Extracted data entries
########################################
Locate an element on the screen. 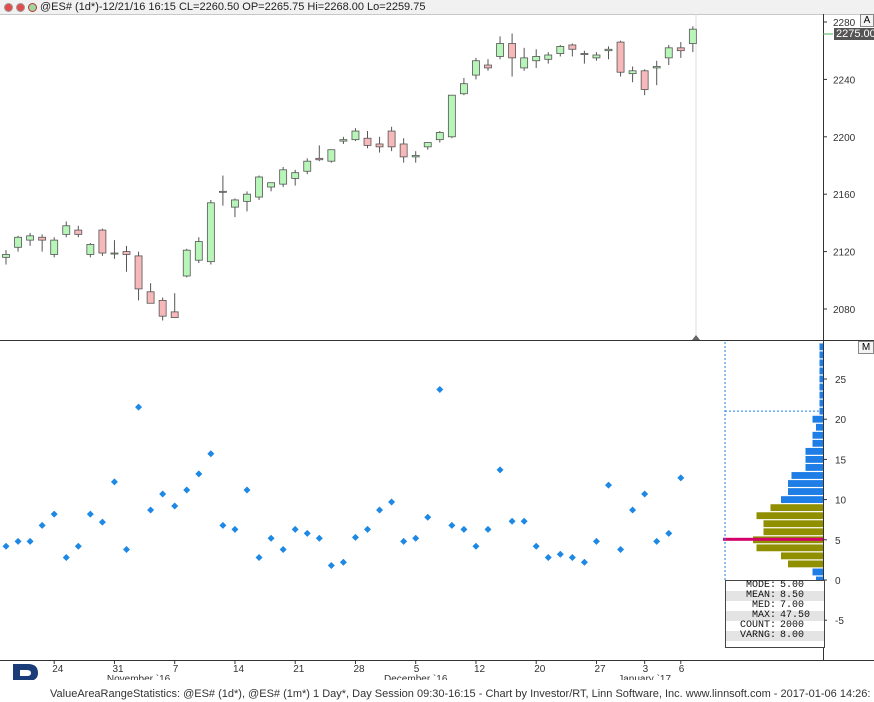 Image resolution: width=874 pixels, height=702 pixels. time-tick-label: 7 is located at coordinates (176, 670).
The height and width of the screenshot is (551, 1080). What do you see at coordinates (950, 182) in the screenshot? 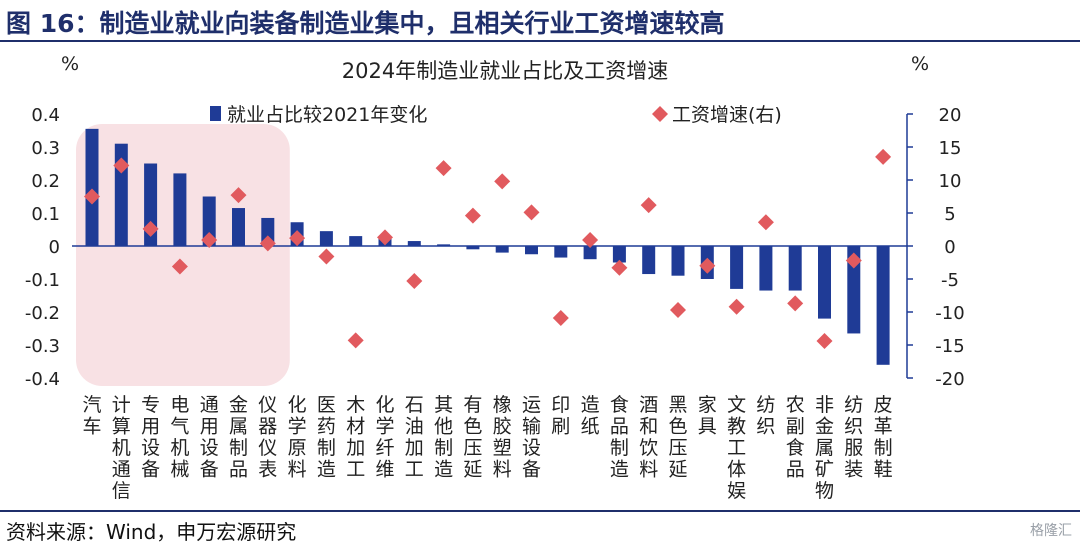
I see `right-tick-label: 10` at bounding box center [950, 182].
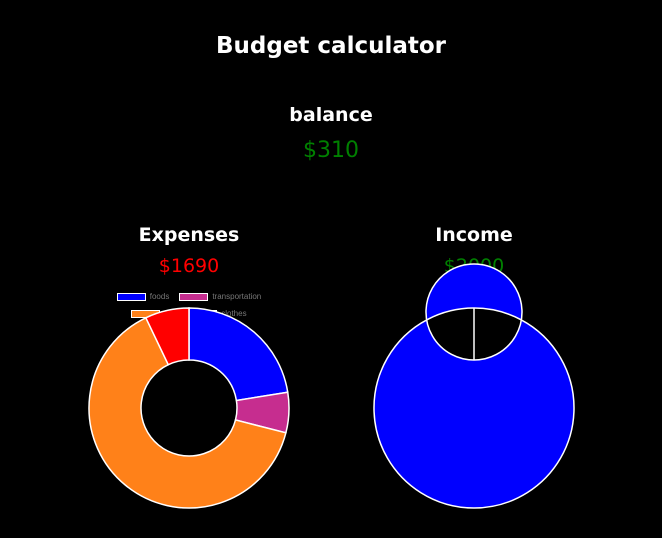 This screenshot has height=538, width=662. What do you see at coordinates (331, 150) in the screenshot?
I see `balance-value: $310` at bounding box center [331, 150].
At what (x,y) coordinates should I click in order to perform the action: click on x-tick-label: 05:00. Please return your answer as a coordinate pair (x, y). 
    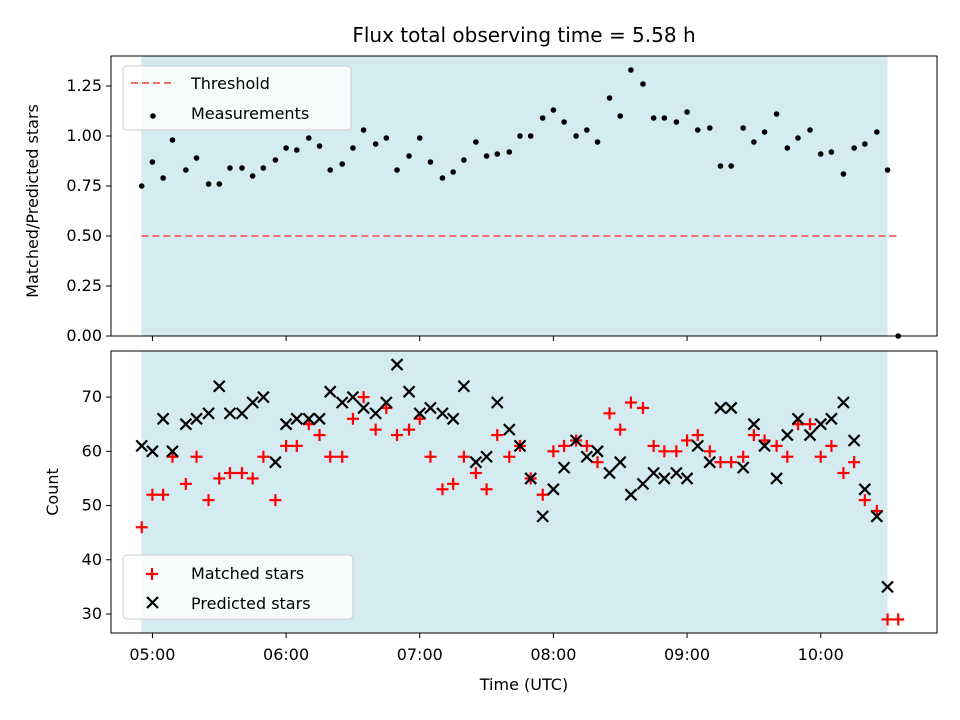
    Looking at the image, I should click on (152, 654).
########################################
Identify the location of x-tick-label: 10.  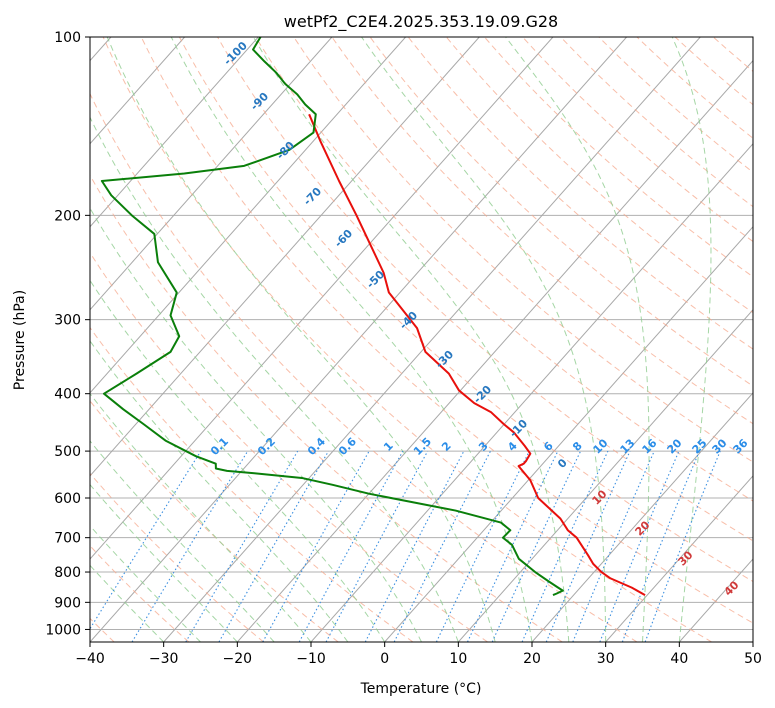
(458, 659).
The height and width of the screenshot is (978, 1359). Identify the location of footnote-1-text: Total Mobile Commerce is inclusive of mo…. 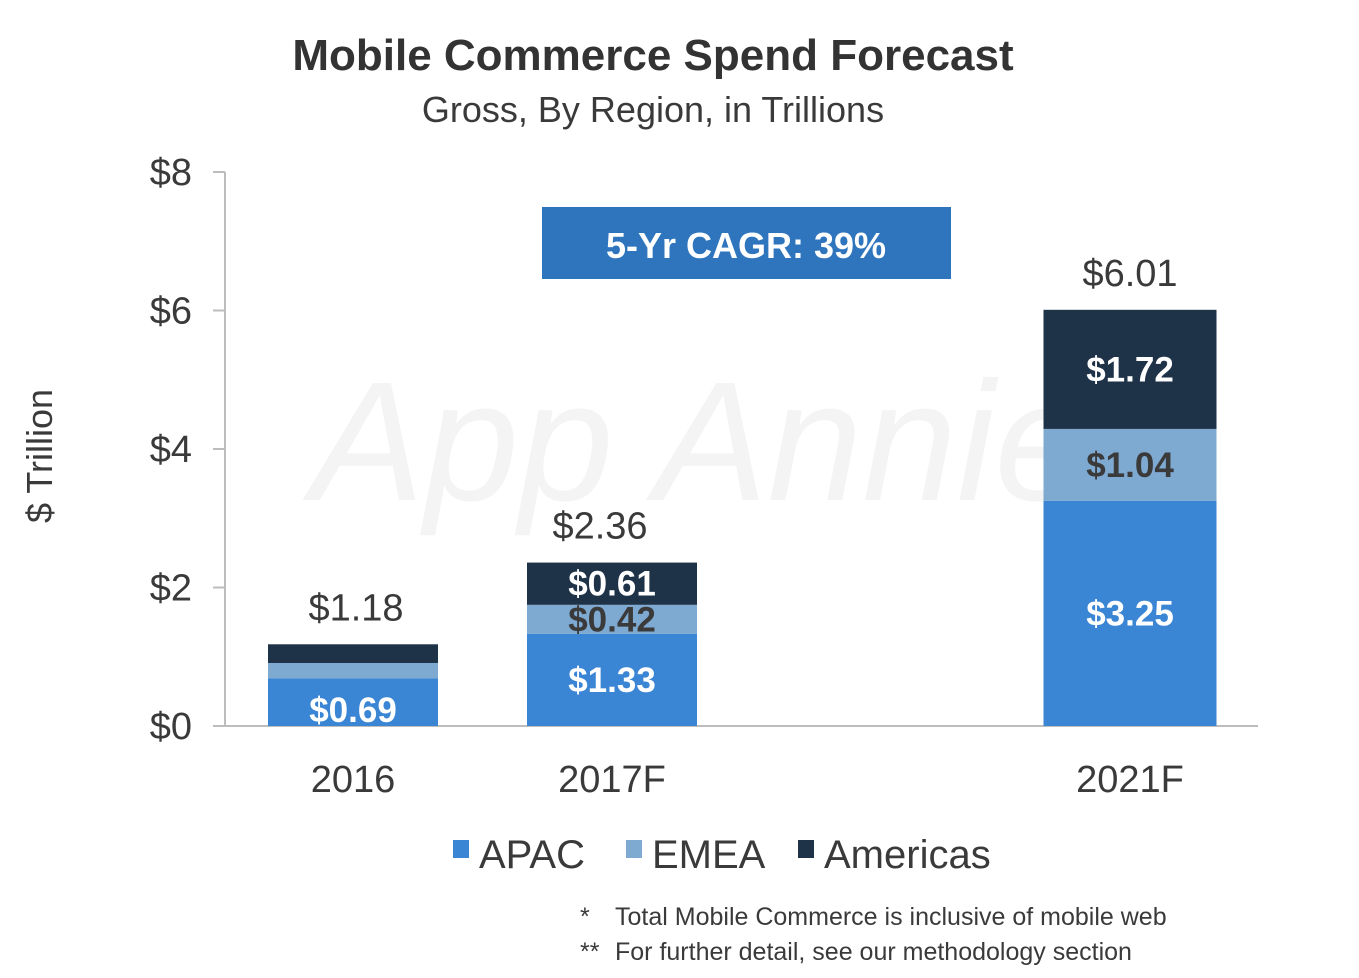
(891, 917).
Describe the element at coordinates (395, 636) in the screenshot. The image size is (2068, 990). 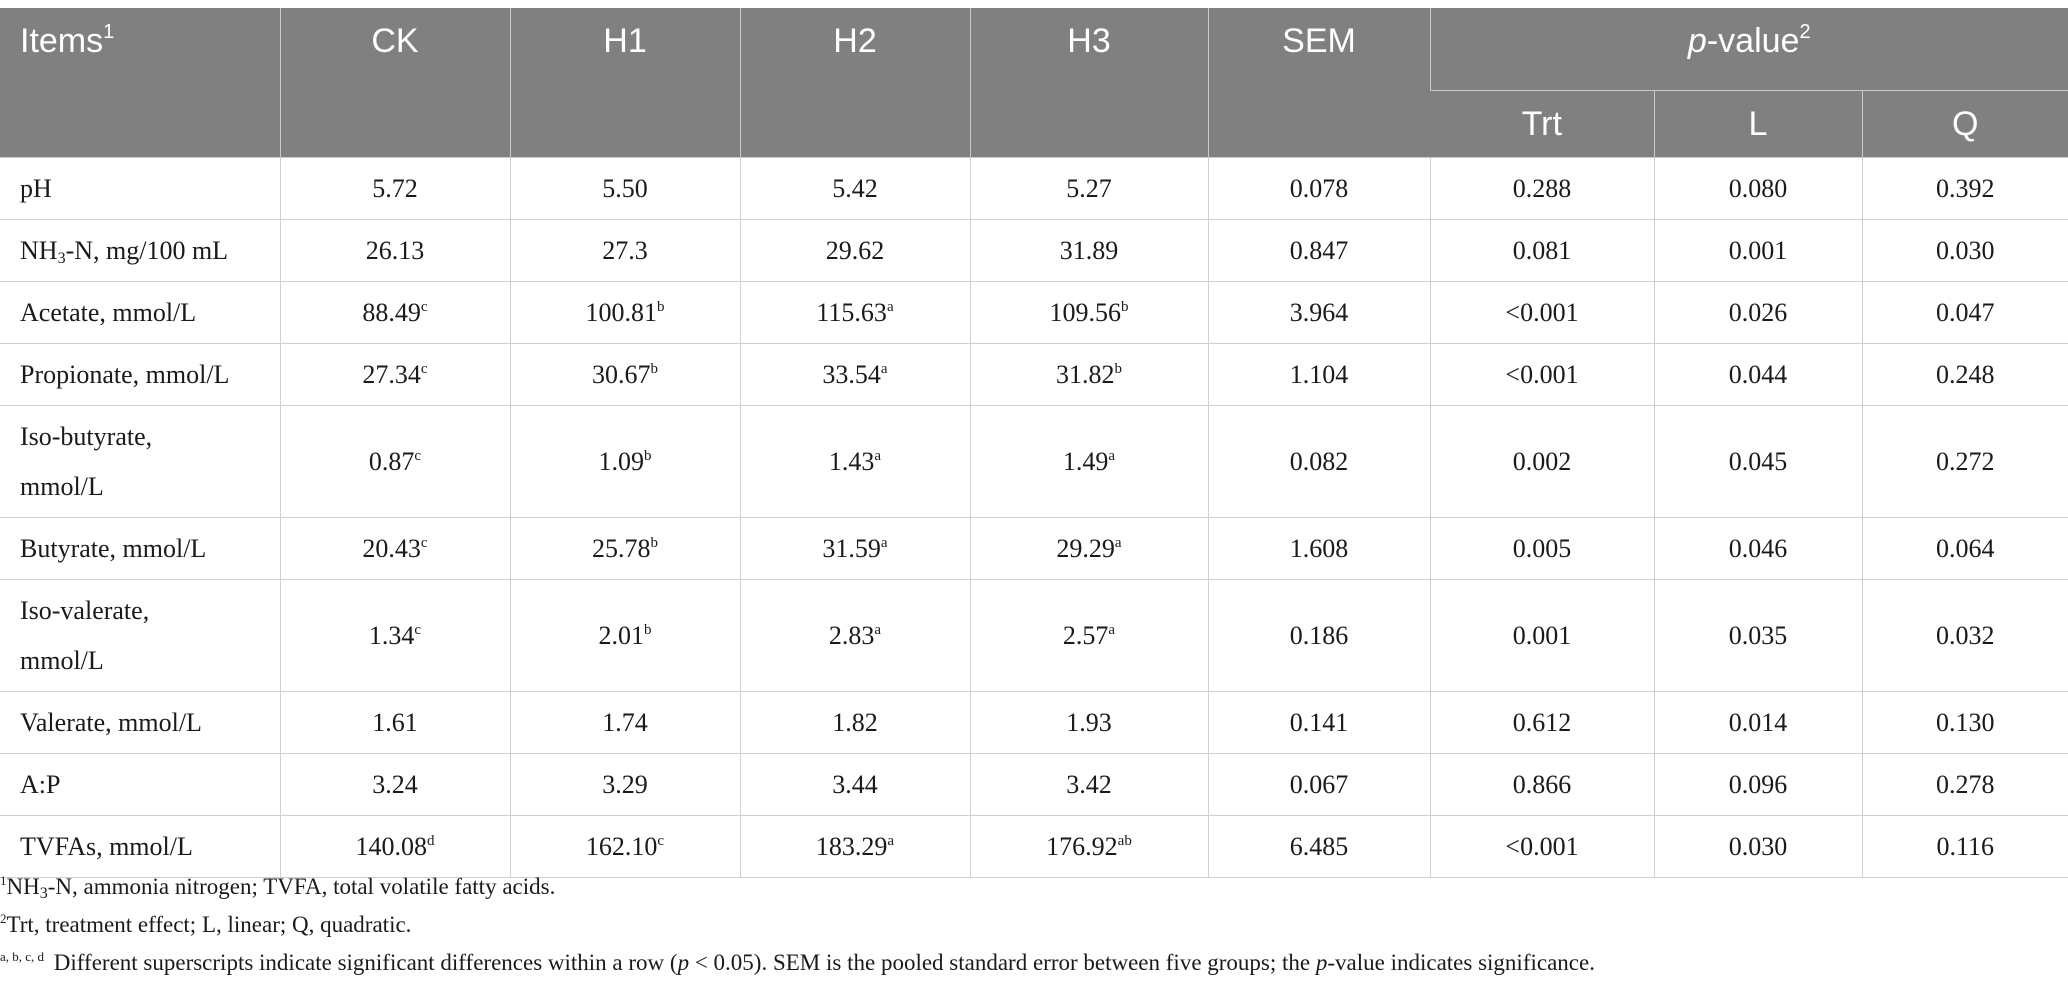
########################################
Write out the rows from the line that contains "Identify the location of x-tick-label: 10." through the line that contains "(891, 917).", keeping both of those lines. Leave the pictures out of your answer.

Solution for this task.
Identify the location of x-tick-label: 10.  
(458, 659).
The height and width of the screenshot is (978, 1359). Identify the location of footnote-1-text: Total Mobile Commerce is inclusive of mo…. 
(891, 917).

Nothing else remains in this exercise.